Within 24 h of the final day of restraint, rats were placed in the operant chamber for a final session of bar press training (VI-60 schedule) and the headstage connector was plugged into a tether for acquisition of electrophysiological data while allowing the rat to move freely. During all subsequent phases of training and testing, rats were allowed to bar press for pellets on a VI-60 schedule. Fear conditioning and extinction took place over the following 2 days using a procedure similar to that of Quirk et al. (2000). On day 1, rats were placed in the operant chambers and underwent fear conditioning. After a 3-min acclimation period, rats received five habituation trials consisting of a 30-s tone (4.5-kHz, 80 db). Habituation trials were included to mitigate ceiling effects (Baran et al., 2009), and because previous studies describing the role of neural activity in IL (Milad and Quirk, 2002;Milad et al., 2004;Burgos-Robles et al., 2007) and PL (Burgos-Robles et al., 2009) in fear conditioning and extinction, as well as stress effects on extinction retrieval (Miracle et al., 2006;Baran et al., 2009;Farrell et al., 2010) have utilized habituation trials. Rats then underwent fear conditioning, consisting of seven pairings of the tone conditioned stimulus (CS) with a footshock unconditioned stimulus (US; 500-ms, 0.5mA) coterminating with the tone CS. Rats were then returned to their home cages for 1 h, after which they were returned to the chambers and given extinction trials consisting of tone alone. As previously described (Miracle et al., 2006), to ensure comparable levels of extinction learning across both groups, on day 1 extinction trials continued until the rat exhibited less than 10% (3 s) freezing on four consecutive trials (i.e., criterion). The following day, rats were given another 15 CS-alone trials to assess retrieval of extinction. For all phases of conditioning and extinction, variable intertrial intervals averaged 4 min. Computer-based operant software (Spike2; CED, London, UK) controlled the delivery of tones and shocks.
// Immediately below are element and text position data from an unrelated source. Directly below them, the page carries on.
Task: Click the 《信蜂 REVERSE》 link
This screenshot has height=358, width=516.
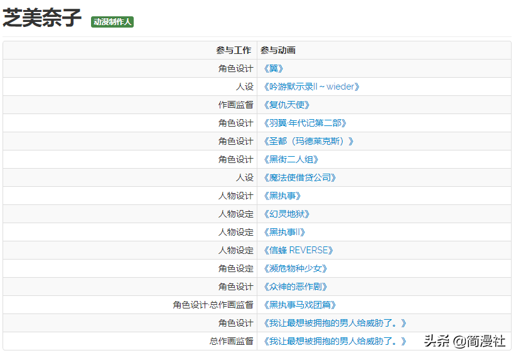Action: pyautogui.click(x=298, y=251)
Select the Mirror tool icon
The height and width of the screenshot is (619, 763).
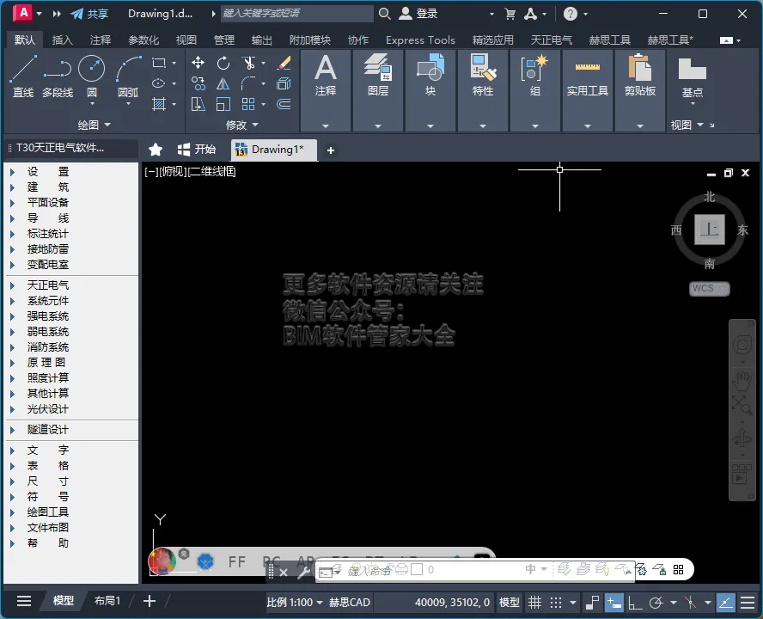(x=223, y=83)
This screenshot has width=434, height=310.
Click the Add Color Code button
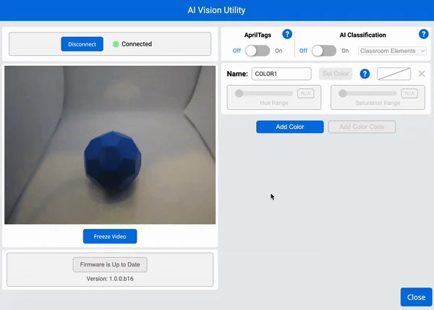pos(362,127)
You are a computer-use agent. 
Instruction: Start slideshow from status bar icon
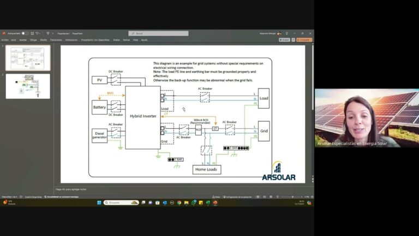point(278,197)
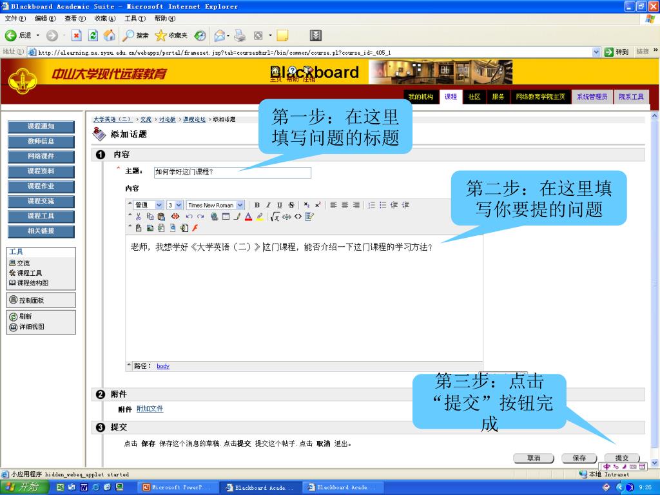Viewport: 660px width, 495px height.
Task: Center align the text
Action: click(x=345, y=205)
For all trials, the duration of freezing (defined as the absence of any visible movement except that due to breathing) during the tone was measured with a digital stopwatch by an observer blind to experimental condition, and expressed as percent freezing (seconds spent freezing/30 s) during habituation, fear conditioning, extinction on day 1 (initial extinction), and extinction on day 2 (retrieval of extinction).

Single-Unit Recording

Neural activity was acquired and stored with a Power 1401 625 kHz data acquisition system and computer running Spike2 software (CED, London, UK) connected to a Lynx 8 amplifier (Neuralynx, Bozeman, MT). Data were amplified (20 khz), bandpass filtered (0.3 – 9 khz), and continuously sampled (20 kHz) throughout fear conditioning and extinction for subsequent analysis. All spike sorting occurred offline using Spike2. After a voltage threshold was established, individual units with similar waveforms and amplitudes were discriminated using principle components analysis. Time stamps from electrophysiological data were imported into NeuroExplorer (Nex Technologies, Littleton, MA) and power spectral densities, autocorrelograms, and interspike interval histograms were used to ensure that units were free of noise and represented individual neurons. All units used in subsequent analyses were clearly identified, with signal-to-noise ratios of approximately 2 to 1. Because the primary focus of this experiment was to assess potential stress-induced differences in the responding of populations of neurons in mPFC, rather than to analyze differences in unit responses within animals across days, individual units were not tracked across recording sessions. Cortical neurons can be classified into fast-spiking (>10 spikes/s with narrow afterhypolarizations, AHP) and regular-spiking (<10 spikes/s with wide AHP) units (McCormick et al., 1985;Connors and Gutnick, 1990;Jung et al., 1998;Baeg et al., 2001;Homayoun et al., 2005;Homayoun and Moghaddam, 2007), which are thought to correspond to interneurons and pyramidal cells, respectively (McCormick et al., 1985;Connors and Gutnick, 1990;Homayoun and Moghaddam, 2007). Similar to previous reports, putative interneurons constituted <10% of our total neuronal sample (Jung et al., 1998;Baeg et al., 2001;Homayoun and Moghaddam, 2007) and were excluded from subsequent analyses. Data collected from putative pyramidal neurons were then analyzed in NeuroExplorer.

Statistical Analyses

Percent freezing during habituation, fear conditioning, initial extinction, and retrieval of extinction were compared between unstressed and stressed groups. Data were analyzed using 2-way repeated measures ANOVAs (stress × trial); when appropriate, follow-up planned comparisons were conducted consisting of two-group F-tests done within the context of the overall ANOVA (Hays, 1994;Maxwell and Delaney, 2003). Finally, trials to criterion for initial extinction were calculated and compared between unstressed and stressed groups using a t-test (unpaired).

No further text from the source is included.